I stood bedside a person paralytic on their sofa covered in blood and bodily fluids. The Emergency Service could not take this person to hospital as they became conscious and refused to go.Social Services could not work with them due to their addiction.
I read the previous evening how the Sisters of Mercy bathed and fed lepers and I was struck by the love and dignity they gave the dying. God created human beings in his own image, in the image of God he created them; male and female he created them. They recognised the image of God in each leper and in contrast I found it hard to demonstrate similar action that recognised God’s image in this inebriated person.
Some question how a leper and an alcoholic are comparable. Does an alcoholic not choose to drink and find themselves into such a state while the leper contracts a disease through no fault of their own? Such a focus risks a deserving and undeserving classification for mercy and the Gospel makes no such distinction.
The commonality of leprosy and alcoholism is their stigma.
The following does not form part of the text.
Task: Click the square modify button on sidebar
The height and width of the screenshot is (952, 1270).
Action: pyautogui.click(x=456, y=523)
Stigma keeps the sufferer or the diseased hidden and separate in society. Both steal, kill and destroy the person, their family and communities. The disease is an affront to our senses and betrays the frailty of our own body and minds. Is it pride that we think ourselves better as our drinking can be controlled or abstained from? If the image of God is in us and the alcoholic are we are linked in our humanity that carries the mark of our Creator. As Christ’s followers we are Spirit filled children gifted to recognise the divine image in others despite its disguise in society’s stigma.
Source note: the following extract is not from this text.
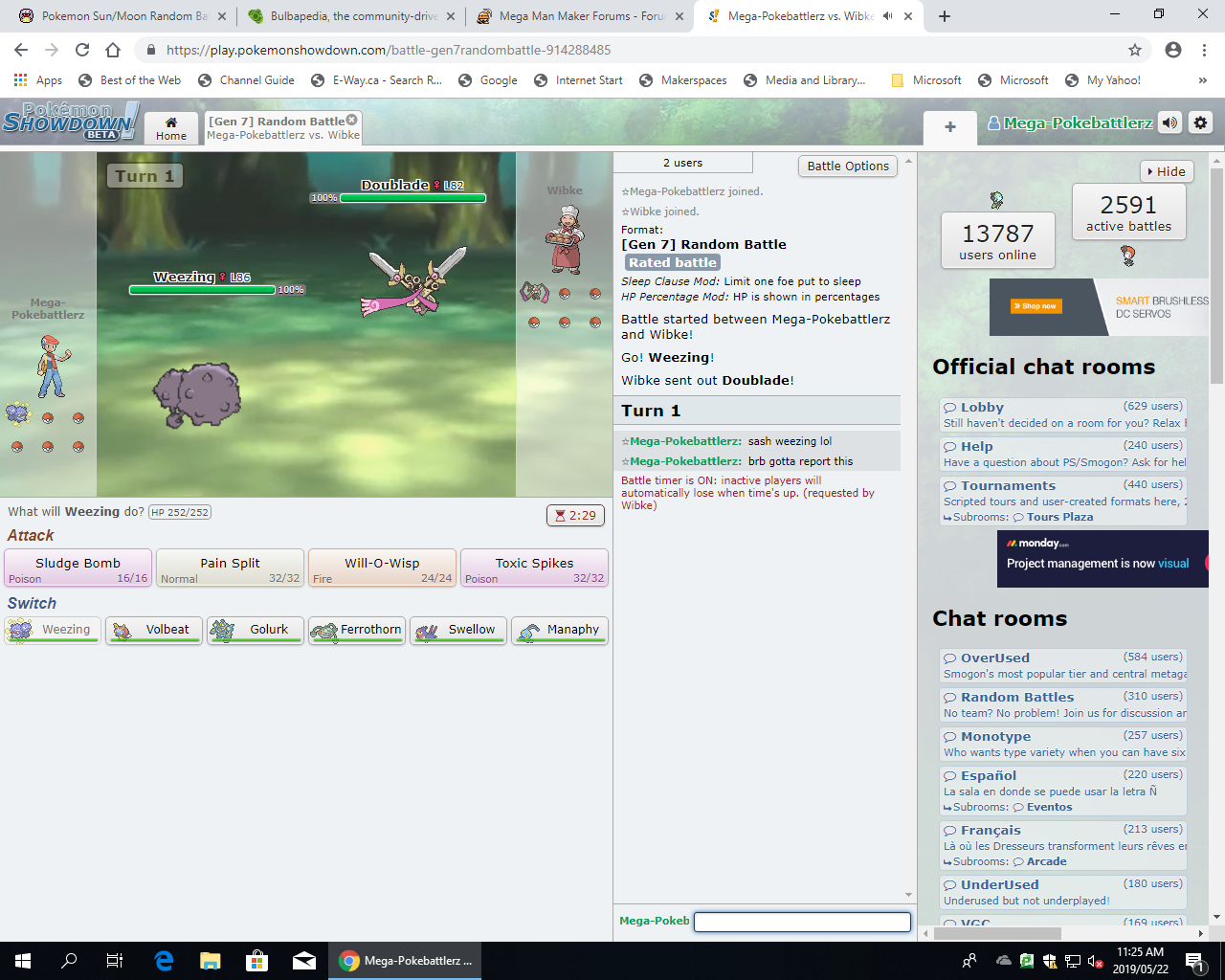
Task: Expand hidden bookmarks overflow chevron
Action: coord(1202,80)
It is challenging to love a person who can betray, manipulate and lose control of their physical, mental and emotional capacity. These failings obscure the image of God but the truth remains we are made in the image of God. If God humbled himself for such as these are we not called to follow his example and engage with the acceptable and the stigmatised in love.
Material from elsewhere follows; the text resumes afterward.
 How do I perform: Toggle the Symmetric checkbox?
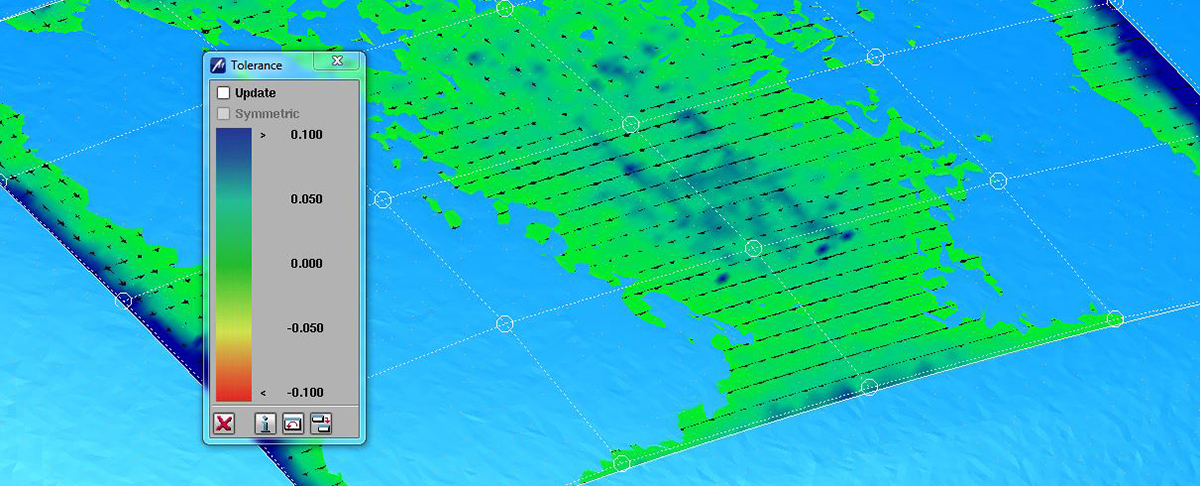(x=224, y=114)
Often we leave the issues of addiction to the government and for many years our Health and Social care systems have done much work. However, funding cuts have begun to limit engagement in the calamity of alcoholism in our society. Organisations like FASA, Sister Consilios, Betel-Dublin and Stauros continue to support those with drug and alcohol addiction and their families using different methods of treatment, therapy and acts of love. These organisations need the churches support as they bring the Gospel that speaks of transformation that gives dignity to those who have lost sight of their own dignity.
However, on the day these professional organisations are not there – the day the alcoholic’s soiled body needs bathed; their clothes need changed; the walls, floor and sofa need cleaned – they need a kind word of love and the presence of someone who recognises they are made in God’s image. As church communities we not only need to support the professionals but we need to act in love. We’ll need a stomach, heart and will to walk in the sandals of the man who taught us how to be with the stigmatised. We have God’s Spirit empowering us to follow his ways; to humble ourselves so that we can give dignity to those who have lost theirs.
Heather Law.
Heather Law has worked with a homelessness charity in East and South Belfast for the last five years after completing her Masters in Theology. She previously worked overseas with Tearfund and SIM.
Heather: pretty sobering (no pun intended) to read this and Matthew 25 in conjunction, and Jesus’ warning that insomuch as you did not do it unto one of the least of these my brethren, you did not do it unto me – and therefore, you have no part with me. Don’t you think that people (people!) such as you have described can be a real test of our faith, and perhaps sometimes can even come under the heading of “entertaining angels unawares”? KUTGW!